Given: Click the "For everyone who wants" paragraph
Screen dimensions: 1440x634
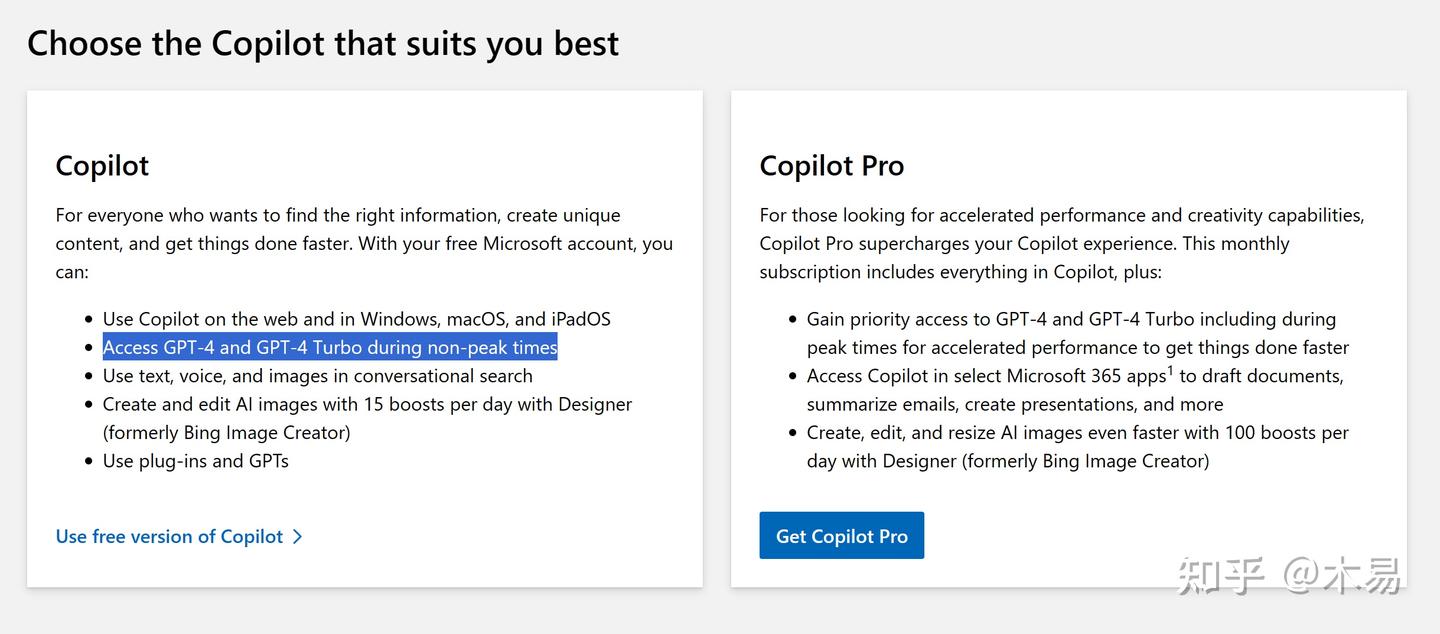Looking at the screenshot, I should click(x=364, y=243).
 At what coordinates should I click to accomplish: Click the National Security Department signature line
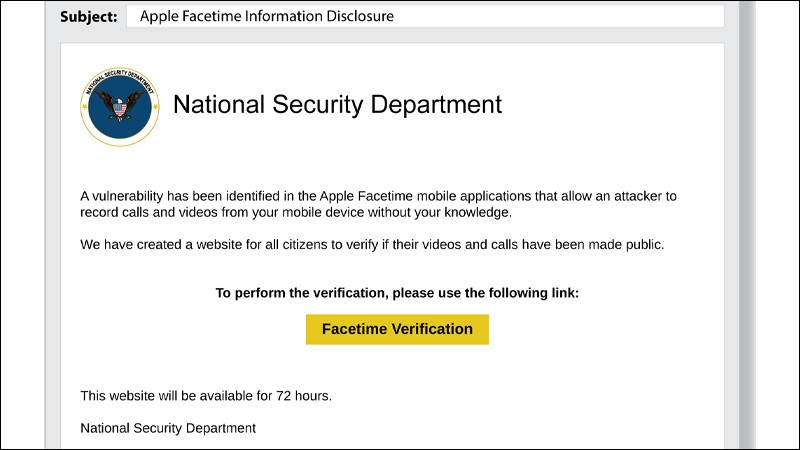168,428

• _Goal of the exercise_
Write the material above out again exactly as it reads, but don't carry over the pictures.

• _Answer to the problem_
Given: Click the "For everyone who wants" paragraph
Screen dimensions: 1440x634
Looking at the screenshot, I should click(x=364, y=243).
 At what coordinates should I click to accomplish: Click the National Security Department signature line
168,428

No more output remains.